Developer: InstantOnlineGames.com
- 4.3
- Score
If you've ever looked at Mario and thought, "What if this guy stopped jumping and started launching himself at buildings like a flying wrecking ball?" - then Angry Mario World might be exactly the weird crossover you didn't know you needed. Picture this: Mario, but instead of hopping on Goombas and collecting coins, he's packed into a slingshot and fired across the screen with a scowl on his face. The game takes the classic physics-based destruction formula we know from Angry Birds and gives it a Mushroom Kingdom twist. It's weird, slightly broken in the best way, and unexpectedly satisfying. Gameplay is straightforward but chaotic. You pull back on Mario (yes, literally), adjust your angle, and let him fly into precarious towers built from blocks, bricks, and enemies. Each level presents a new arrangement of obstacles and enemies, and your goal is simple: knock them all down. Sometimes you'll get a clean hit and everything collapses with a satisfying crash.
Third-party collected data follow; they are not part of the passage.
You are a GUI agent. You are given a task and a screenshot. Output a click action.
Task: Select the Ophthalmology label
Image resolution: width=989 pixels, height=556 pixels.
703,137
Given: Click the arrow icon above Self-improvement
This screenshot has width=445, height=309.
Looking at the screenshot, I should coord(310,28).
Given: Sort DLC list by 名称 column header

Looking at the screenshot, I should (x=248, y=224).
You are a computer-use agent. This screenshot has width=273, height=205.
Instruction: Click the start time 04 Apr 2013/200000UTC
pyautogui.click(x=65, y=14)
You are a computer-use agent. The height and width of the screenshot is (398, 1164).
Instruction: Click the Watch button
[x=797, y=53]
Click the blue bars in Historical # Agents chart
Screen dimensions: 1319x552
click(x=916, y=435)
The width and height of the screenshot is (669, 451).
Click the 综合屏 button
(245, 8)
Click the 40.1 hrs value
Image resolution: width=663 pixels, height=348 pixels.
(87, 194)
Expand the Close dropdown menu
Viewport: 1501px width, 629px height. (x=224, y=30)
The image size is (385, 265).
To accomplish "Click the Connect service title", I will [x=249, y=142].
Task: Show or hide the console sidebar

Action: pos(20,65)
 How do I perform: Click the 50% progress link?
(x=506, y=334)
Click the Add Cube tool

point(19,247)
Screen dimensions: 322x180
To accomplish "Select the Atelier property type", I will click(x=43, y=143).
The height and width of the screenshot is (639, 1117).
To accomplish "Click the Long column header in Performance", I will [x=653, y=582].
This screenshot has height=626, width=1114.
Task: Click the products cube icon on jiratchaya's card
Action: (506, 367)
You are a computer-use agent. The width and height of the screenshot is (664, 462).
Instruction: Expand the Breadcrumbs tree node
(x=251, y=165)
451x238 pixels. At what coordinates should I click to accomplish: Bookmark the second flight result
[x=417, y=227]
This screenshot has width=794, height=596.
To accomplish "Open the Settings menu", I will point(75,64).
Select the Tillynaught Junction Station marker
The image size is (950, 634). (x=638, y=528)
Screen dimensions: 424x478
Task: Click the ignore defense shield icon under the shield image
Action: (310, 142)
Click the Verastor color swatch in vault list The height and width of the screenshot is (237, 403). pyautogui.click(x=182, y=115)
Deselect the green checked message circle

Other times, you'll barely miss and spend your next turn trying to recover from a bad bounce. Controls are just drag-and-release, and it doesn't take long to get into the rhythm of flinging the world's most famous plumber like a red-capped cannonball. The game gives you a set number of shots per level, and the challenge ramps up as structures become more complex or enemies are tucked behind layers of protection. What really sells Angry Mario World is how little it takes itself seriously. It's messy, goofy, and leans fully into the absurdity of launching Mario like a grumpy cannonball. The graphics are nothing fancy, and the animations are kind of janky in that oddly endearing browser-game way - but that's part of the charm. You're not here for polish; you're here to watch things crash and wobble and tumble in hilarious slow motion. There's a chaotic joy in watching bricks fly and enemies topple over from the impact of a well-aimed mustache missile. Whether you're playing for a quick laugh or trying to three-star every stage, the game hits that sweet spot of low-stress, high-satisfaction destruction. It's dumb, it's fun, and honestly, that's all it needs to be.